_USING THE INFORMATION_:
**1)** Update the CARE talks listing: start at "CARE Public Talk: White", stop after "cohesion in Aotearoa.", and change "social cohesion" to "community cohesion".
**2)** Answer these questions from the CARE talks listing:
(a) What does the talk on white supremacy argue for as the foundation for sustaining social cohesion in Aotearoa?
(b) Who gives the talk on freedom and/or justice?
(c) In which room is that talk held?

_TEXT PASSAGE_:
CARE Public Talk: White Supremacy, the Intersections of Anti-Māori Hate and Anti-Migrant Racism: The Targeting of Te Tiriti

White Supremacy, the Intersections of Anti-Māori Hate and Anti-Migrant Racism: The Targeting of Te Tiriti This talk explores the convergence between anti-Māori hate and anti-migrant racism in the context of the attack on Te Tiriti. It notes that the white supremacy that seeks to undermine Te Tiriti is also the ideology that seeks to silence and expel migrants of colour. Based on the analysis, it argues for migrant- Māori solidarity based on Te Tiriti as the foundation for sustaining social cohesion in Aotearoa.


CARE Public Talk: Freedom and/or Justice? Tensions In The Liberal Paradigm for Regulating Harmful Speech by Prof. Cherian George

Join us for Professor Cherian George’s Public Talk at the Business Studies (Central) Building, Massey University, BSC B1.08 COMMS Lab. Or join us virtually via the Livestream on our social media platforms.

_STUDY MATERIAL_:
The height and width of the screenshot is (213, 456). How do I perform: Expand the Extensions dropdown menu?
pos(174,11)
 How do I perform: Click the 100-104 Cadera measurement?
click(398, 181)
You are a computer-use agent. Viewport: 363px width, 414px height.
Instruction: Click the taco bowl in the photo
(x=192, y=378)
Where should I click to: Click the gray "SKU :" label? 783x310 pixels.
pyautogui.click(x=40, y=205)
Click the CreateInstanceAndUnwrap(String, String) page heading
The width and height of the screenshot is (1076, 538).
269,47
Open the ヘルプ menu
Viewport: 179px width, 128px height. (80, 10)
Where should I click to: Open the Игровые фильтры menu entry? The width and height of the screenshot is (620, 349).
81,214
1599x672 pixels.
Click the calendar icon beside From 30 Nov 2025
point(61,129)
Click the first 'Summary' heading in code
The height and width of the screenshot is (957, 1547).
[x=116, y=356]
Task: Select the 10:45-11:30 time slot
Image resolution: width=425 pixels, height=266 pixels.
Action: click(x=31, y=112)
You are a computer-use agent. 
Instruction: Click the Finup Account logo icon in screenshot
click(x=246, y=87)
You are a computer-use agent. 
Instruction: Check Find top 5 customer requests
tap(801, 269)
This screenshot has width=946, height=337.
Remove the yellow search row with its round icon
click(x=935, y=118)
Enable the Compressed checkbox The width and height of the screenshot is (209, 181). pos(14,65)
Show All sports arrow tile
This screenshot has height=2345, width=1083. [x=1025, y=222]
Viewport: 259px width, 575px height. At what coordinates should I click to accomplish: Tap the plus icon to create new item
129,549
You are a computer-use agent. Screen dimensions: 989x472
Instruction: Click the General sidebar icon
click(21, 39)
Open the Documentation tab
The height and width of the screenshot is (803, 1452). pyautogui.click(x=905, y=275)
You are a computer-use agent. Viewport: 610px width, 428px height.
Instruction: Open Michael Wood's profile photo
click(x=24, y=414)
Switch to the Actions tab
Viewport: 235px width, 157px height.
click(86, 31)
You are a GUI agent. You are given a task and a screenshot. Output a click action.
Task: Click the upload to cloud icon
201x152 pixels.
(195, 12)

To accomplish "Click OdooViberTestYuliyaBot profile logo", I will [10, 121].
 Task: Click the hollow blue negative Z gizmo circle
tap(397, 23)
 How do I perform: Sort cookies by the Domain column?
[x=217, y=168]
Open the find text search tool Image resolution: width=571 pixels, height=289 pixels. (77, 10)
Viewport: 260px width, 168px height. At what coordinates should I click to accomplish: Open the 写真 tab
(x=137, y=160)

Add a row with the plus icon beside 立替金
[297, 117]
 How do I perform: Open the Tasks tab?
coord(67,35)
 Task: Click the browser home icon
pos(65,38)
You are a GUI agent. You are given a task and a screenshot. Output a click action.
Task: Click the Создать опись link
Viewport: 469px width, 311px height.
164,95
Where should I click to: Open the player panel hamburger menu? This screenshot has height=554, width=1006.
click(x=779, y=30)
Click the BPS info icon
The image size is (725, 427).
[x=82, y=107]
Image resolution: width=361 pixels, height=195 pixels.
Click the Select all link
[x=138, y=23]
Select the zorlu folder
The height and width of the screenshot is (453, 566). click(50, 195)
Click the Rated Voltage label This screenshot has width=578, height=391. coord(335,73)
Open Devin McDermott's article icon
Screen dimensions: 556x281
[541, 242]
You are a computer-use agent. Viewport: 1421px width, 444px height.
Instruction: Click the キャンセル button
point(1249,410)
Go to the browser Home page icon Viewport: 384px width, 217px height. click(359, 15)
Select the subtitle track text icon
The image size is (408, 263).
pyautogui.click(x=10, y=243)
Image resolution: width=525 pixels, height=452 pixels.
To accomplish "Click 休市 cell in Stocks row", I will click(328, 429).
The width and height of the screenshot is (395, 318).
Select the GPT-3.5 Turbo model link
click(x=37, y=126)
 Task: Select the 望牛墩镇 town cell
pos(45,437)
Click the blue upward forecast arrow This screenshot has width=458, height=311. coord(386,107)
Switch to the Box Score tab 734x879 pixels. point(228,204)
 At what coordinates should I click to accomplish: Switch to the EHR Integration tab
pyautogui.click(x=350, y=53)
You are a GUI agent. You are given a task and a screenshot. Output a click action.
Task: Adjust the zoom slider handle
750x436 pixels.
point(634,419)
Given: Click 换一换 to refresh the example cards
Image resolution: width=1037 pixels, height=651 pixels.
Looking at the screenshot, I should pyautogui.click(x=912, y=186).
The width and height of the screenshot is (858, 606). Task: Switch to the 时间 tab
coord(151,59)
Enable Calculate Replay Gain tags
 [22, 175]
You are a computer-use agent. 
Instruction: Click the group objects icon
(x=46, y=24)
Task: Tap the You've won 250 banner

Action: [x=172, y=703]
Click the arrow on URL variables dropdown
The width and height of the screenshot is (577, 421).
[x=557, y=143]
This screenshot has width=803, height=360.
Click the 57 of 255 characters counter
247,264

_ANSWERS FOR EACH ITEM_:
**1)**
CARE Public Talk: White Supremacy, the Intersections of Anti-Māori Hate and Anti-Migrant Racism: The Targeting of Te Tiriti

White Supremacy, the Intersections of Anti-Māori Hate and Anti-Migrant Racism: The Targeting of Te Tiriti This talk explores the convergence between anti-Māori hate and anti-migrant racism in the context of the attack on Te Tiriti. It notes that the white supremacy that seeks to undermine Te Tiriti is also the ideology that seeks to silence and expel migrants of colour. Based on the analysis, it argues for migrant- Māori solidarity based on Te Tiriti as the foundation for sustaining community cohesion in Aotearoa.

**2)**
(a) Migrant-Māori solidarity based on Te Tiriti.
(b) Professor Cherian George.
(c) BSC B1.08 COMMS Lab, in the Business Studies (Central) Building at Massey University.